I had wanted to capture the contrast between the interior tempest that I/we often feel, and the cultured, refined and well tempered face that we present to the world. Both facades are truly representative. Neither lie. My goal was to allow them to live together, on this board.
A few weeks ago I invited my art teacher and friend Orna Milo, to the studio. She recommended that I stop listening to other noises focus on that story. After a mere half hour of eliminated extraneous sounds, the pair were completed.
The Tempest #2, 2017. Gouache on Claybord. 46 x 91.5 cm.
Cypresses 2017. gouache on Claybord Like the work posted last week, I painted this many months ago, but wasn’t sure if I was satisfied. I reworked both paintings last week.
Something about the relative emptiness of the center, and stronger contrasts to the far left and right, spoke to me. I am not sure of what my point was… something about not looking for significance where it is “supposed to be”?
Or that there can be competing ideas of significance? With neither winning the arm wrestle?
Natural Forest #1, 2016
Gouache on paper, 46 x 61 cm. Sold
חורש טבעי #1, 2016
גואש על נייר, 46 * 61. נמכר
Israel’s natural forest is low, small trees, with small hard leaves. We have none of the towering straight lines of the wet north. Like everything else here, our trees like complex multiple trunks. That is, other than the planted forests of the JNF, with their imported pines standing in even spaced rows.
When we were still engaged, hiked in the mountains of the Western Galilee. The path climbed down a steep ravine with one of the healthiest natural woodlands in the country. I was enthralled by the deep damp shade and barely passable maze of the oak trunks. There, near the ground, I found coolness on that oven hot day.
Sloshing through the Bezet stream, we crossed paths with an older gentleman, wearing a suit and tie, feathered fedora and wet rolled up trousers.

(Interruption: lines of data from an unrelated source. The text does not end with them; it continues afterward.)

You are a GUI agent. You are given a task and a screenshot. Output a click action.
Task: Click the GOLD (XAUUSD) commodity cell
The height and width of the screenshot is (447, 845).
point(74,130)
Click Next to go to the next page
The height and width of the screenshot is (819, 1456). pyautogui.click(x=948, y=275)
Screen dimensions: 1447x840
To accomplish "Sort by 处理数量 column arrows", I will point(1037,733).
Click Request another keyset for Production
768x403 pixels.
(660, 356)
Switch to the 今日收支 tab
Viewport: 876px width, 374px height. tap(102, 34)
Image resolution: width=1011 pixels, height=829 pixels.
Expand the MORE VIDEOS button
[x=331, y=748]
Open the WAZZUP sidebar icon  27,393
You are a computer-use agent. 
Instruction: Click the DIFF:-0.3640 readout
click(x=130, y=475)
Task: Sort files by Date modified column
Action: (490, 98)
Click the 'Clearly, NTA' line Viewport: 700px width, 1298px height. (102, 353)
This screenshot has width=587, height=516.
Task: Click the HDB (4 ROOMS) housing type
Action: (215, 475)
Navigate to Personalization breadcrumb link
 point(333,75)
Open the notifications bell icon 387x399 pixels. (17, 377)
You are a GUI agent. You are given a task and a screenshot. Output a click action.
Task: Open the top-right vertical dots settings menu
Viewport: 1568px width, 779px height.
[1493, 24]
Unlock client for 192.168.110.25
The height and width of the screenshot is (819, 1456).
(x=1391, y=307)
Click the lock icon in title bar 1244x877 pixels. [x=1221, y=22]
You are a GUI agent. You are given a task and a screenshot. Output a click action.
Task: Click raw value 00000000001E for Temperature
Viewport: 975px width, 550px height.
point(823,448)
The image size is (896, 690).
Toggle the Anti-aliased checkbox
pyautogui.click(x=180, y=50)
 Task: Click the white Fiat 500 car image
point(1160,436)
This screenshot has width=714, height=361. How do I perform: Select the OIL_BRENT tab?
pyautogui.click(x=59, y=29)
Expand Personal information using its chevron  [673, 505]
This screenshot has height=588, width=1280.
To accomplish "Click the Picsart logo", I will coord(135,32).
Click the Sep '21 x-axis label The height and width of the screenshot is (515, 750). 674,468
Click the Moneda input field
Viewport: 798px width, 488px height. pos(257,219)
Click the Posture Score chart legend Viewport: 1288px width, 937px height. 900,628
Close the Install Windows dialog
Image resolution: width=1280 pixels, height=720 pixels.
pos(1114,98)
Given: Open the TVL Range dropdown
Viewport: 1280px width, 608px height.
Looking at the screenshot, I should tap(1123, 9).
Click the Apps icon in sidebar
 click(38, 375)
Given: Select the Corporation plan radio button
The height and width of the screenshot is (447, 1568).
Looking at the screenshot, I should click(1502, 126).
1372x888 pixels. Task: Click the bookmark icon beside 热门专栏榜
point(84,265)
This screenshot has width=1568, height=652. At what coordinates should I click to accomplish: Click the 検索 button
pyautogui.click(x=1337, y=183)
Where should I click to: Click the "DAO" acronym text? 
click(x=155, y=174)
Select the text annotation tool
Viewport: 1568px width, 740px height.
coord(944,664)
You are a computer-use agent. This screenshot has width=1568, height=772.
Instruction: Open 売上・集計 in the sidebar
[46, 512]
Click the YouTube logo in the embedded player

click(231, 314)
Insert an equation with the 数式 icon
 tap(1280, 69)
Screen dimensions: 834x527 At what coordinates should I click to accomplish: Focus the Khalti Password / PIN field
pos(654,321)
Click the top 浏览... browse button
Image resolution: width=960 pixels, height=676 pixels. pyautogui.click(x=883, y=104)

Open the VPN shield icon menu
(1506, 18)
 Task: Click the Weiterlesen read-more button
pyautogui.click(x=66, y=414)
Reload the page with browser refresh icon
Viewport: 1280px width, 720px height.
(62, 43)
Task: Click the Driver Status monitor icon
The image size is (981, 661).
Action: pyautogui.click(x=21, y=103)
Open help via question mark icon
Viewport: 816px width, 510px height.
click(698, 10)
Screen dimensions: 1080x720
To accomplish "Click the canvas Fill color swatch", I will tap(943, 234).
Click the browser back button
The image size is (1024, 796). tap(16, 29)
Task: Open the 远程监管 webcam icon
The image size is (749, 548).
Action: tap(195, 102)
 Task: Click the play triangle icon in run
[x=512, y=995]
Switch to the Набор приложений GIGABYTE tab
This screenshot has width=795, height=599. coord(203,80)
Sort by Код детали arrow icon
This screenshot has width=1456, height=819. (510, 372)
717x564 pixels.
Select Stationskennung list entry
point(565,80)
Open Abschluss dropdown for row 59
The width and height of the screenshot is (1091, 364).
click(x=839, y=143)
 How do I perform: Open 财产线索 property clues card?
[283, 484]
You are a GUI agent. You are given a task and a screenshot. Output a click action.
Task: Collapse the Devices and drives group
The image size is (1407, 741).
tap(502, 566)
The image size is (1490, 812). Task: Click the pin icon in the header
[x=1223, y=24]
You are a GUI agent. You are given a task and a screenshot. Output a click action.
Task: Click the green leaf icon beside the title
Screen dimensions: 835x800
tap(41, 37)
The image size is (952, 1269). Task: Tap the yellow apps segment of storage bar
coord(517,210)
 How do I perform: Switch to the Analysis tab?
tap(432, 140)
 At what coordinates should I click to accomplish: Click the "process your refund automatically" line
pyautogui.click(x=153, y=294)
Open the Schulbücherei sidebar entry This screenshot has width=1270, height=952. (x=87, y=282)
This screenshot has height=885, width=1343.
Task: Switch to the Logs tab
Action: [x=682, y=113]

“Did you see that “Yekke” hiking a suit? I asked.”
“Ah, he is a relative.”
I often paint trees. If all paintings are actually self portraits, than one of trees is even more so. In this series, I am not investigating the solitary tree trunk, but rather trees as a part of an ecology. I am investigating man as defined and enriched by the surrounding landscape of his life choices.
Painted from memory of that hike.
Natural Forest #2, 2016
Gouache on paper, 46 x 61 cm.
חורש טבעי #2
גואש על נייר, 46 * 61
Gouache and multimedia on panels, 46 x 96.5 cm
Bab el Wad in Arabic, Shaar Hagai in Hebrew, the Gate of the Ravine was a battle site during the siege of Jerusalem in 1948.
The sole road connecting the Jewish majority in Jerusalem was cut off here, as it winded up the mountains. The water supply was cut as well, both at the Yarkon springs, and at pumping station within the ravine.
My in-laws met at ages 5 and 8, while waiting on line for their water ration, during on of the pauses in shelling. She was living in her home. He was staying with relatives across the street.
His apartment building was bombed, and the Jordanian army had reached their courtyard. His first grade teacher was on the roof, with a sten gun, and pinned the Jordanians down, to allow the residents to flee in their pajamas, across a rocky field.
The one and half lane road from 1948, is now being widened again, to 6 lanes. So once again we are under siege, from the construction crews.